There's some nice foggy atmosphere in "The Man in the Mist" but it gives way to tedium as Tommy's longwinded re-enactment of yet another murder goes on too long.  The episode is saved by a chuckle-inducing ending.  "The Unbreakable Alibi" is an interesting tale of a woman who claims to have been in two places at once, with a solid alibi in each instance.  Fairly intriguing, until the most obvious solution to the mystery turns out to be the right one.

In "The Case of the Missing Lady", Tommy and Tuppence infiltrate a country asylum where an Arctic explorer's missing fiance' is thought to be held captive.  This is one of the most comedy-heavy episodes, with Tuppence, disguised as a famous Russian ballerina, keeping staff and inmates occupied with a prolonged shaggy-dog version of "Swan Lake" while Tommy searches the place disguised as a scraggly old gardener.  A last-minute revelation makes the story even more lightweight than previously thought, but with amusing results.  "The Crackler" sends the series off with a pretty interesting tale of counterfeit bank notes floating around an illicit gambling club.
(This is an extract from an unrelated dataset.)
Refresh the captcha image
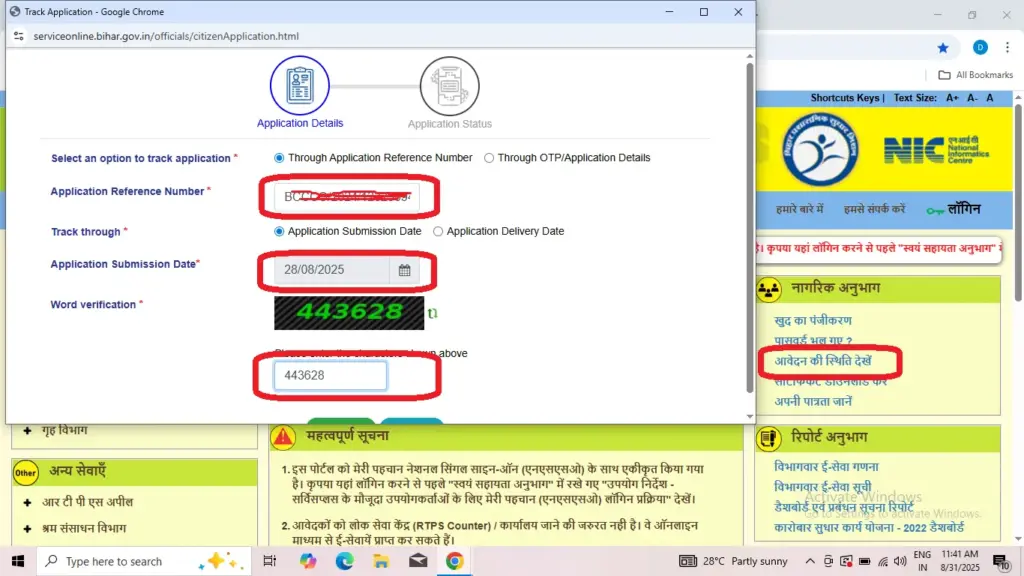This screenshot has height=576, width=1024. click(x=433, y=313)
The 3-disc DVD set from Acorn Media is in 4:3 full screen with Dolby Digital sound and English subtitles.  There are no extras.

If you're up for this sort of frothy, lightweight entertainment, then there's no reason why you shouldn't enjoy AGATHA CHRISTIE'S PARTNERS IN CRIME: THE TOMMY & TUPPENCE MYSTERIES to some extent.  Just as long as you're not expecting something with the same rich atmosphere and emotional resonance as Christie's more substantial filmed works.